When you're writing your assignments:

  • If you require "scholarly" sources, explain what that means
    Does it mean peer-reviewed articles? How about books--are books scholarly? All of them, or only books from certain publishers? Can a website ever be scholarly? (Scholars use US Census data all the time...)
  • If you say "no websites," make sure your students understand the difference between a website and an article from a library database.
    Telling the difference between content formats online is a skill, and it's not one that every student has been exposed to before. 
  • If you say "Don't use reference sources, including Wikipedia," explain what you mean.
    Do you really mean you don't want your students to get that broad background information that will help them understand other sources? Or do you mean they need to make sure their research moves beyond that level of information, and that they must find, use, and cite more appropriate sources in their final product?

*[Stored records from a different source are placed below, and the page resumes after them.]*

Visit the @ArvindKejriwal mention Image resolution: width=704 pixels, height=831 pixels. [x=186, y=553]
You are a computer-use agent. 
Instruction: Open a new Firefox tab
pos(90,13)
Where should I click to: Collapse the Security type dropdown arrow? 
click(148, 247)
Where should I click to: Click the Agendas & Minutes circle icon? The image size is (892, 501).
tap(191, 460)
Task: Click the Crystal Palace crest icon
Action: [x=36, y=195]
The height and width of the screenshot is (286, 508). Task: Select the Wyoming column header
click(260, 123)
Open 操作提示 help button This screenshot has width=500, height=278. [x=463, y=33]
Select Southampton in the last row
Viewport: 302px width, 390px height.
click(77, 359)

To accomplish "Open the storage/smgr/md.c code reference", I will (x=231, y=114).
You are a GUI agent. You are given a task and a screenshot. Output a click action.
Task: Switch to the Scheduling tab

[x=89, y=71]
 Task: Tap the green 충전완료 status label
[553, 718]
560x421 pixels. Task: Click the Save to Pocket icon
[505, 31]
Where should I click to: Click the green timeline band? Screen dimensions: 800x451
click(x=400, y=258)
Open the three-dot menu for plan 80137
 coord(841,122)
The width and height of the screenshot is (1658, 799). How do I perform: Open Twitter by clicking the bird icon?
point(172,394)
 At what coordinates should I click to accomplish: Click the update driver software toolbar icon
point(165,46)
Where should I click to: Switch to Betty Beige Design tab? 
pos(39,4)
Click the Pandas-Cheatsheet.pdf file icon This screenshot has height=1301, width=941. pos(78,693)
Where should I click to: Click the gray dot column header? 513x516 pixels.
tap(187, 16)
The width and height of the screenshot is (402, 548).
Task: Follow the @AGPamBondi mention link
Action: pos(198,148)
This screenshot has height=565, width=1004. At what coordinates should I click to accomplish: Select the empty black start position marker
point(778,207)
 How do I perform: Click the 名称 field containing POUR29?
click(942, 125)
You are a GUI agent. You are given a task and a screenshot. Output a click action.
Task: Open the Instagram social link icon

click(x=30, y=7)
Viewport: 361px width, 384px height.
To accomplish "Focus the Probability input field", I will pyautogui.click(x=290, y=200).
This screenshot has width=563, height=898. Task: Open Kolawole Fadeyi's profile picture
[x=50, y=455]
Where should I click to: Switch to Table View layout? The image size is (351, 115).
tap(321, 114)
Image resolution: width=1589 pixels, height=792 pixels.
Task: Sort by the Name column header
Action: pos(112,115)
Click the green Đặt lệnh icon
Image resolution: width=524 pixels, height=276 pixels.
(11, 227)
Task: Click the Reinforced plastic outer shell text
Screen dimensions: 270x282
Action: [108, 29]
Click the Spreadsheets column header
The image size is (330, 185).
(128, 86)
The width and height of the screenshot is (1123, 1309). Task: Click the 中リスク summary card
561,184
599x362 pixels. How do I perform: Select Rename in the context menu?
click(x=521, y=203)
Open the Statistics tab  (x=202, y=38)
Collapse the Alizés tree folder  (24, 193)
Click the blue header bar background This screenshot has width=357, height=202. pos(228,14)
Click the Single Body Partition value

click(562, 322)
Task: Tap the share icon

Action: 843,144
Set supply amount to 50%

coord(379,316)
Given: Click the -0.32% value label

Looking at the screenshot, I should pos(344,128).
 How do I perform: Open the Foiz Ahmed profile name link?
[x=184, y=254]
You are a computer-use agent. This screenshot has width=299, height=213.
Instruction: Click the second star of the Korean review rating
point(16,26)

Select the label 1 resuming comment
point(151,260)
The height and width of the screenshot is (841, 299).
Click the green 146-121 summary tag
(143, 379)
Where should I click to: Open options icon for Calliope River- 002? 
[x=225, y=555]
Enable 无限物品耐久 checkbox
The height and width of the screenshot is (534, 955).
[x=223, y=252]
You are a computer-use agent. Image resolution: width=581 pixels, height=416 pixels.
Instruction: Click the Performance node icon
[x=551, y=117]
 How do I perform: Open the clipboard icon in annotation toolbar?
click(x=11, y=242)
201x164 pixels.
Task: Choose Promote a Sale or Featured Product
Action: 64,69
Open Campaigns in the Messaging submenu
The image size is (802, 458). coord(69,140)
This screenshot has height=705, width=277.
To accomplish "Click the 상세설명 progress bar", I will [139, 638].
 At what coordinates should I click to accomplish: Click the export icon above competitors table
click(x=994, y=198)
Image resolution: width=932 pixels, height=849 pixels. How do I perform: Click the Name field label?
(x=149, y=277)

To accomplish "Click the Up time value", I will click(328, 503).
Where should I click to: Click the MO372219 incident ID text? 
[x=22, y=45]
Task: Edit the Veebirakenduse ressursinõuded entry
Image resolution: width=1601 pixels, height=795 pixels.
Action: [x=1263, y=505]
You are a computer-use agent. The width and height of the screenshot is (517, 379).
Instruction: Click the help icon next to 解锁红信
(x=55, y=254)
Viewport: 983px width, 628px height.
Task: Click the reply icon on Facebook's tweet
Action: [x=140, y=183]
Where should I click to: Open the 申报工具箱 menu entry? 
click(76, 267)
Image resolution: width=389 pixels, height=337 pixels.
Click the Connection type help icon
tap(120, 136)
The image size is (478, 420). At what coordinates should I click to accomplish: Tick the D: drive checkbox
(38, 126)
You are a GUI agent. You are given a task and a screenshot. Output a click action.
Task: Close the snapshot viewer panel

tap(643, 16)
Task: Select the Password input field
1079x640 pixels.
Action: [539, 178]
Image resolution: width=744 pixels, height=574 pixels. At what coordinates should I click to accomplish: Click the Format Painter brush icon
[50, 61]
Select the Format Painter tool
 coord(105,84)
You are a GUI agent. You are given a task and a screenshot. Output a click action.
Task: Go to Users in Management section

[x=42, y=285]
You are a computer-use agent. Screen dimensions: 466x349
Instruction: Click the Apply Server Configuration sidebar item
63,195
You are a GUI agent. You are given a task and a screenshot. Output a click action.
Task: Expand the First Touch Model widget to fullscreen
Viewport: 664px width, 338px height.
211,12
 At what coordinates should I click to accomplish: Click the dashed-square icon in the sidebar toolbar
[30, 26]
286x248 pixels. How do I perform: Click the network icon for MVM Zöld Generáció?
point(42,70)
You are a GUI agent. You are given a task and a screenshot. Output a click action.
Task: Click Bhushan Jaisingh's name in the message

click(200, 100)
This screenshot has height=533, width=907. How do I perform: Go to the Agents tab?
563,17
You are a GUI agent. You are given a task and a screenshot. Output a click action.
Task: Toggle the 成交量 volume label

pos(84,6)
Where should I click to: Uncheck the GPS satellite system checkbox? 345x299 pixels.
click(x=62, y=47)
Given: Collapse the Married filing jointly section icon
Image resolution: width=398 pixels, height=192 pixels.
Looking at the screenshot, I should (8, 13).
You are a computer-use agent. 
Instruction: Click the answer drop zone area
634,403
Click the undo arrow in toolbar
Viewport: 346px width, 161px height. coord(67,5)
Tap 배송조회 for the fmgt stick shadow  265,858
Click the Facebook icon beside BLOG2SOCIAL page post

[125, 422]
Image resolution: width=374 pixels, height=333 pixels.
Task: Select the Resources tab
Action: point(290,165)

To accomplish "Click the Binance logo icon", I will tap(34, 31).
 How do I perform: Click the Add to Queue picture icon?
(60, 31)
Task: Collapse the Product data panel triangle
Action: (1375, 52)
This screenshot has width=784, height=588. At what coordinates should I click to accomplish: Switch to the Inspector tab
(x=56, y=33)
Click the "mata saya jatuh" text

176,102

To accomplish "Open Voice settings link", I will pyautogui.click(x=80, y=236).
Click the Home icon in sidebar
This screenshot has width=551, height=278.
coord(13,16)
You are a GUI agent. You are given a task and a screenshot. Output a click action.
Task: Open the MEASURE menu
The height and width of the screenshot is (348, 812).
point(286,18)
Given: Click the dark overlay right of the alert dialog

  • Remember that "primary source" means something different in different disciplines
    To a chemist, a primary source is the journal article where a researcher published their research. To a historian, a primary source could be a 300-year-old diary. Make sure your students know what kind of primary sources you're talking about in your course, especially if they're majoring in something else. 
  • It's worth clarifying the relationship between journals, articles, and library databases.
    No one knows that until they've been taught--and many students have never been taught (much less seen an actual print journal). 
  • Consider whether the resources students cite are actually useful and relevant
    Finding useful and relevant sources can be hard, so make sure you give credit for that work! It's much easier for students just to do some quick Googling and cherry pick quotes out of whatever results they get back. That's not information literacy, though. Take a look at the Rubric for evaluating students' sources above for ideas about how you can assess this.
  • Encourage students to ask for help, and explain who to ask different questions to.
    Many students have unrealistic assumptions that they shouldn't ever have to ask for help. If they do ask for help, they may not understand that different questions are best addressed to different people. Explaining this in the assignment can save everyone stress. Librarians would LOVE for students to bring us more research questions!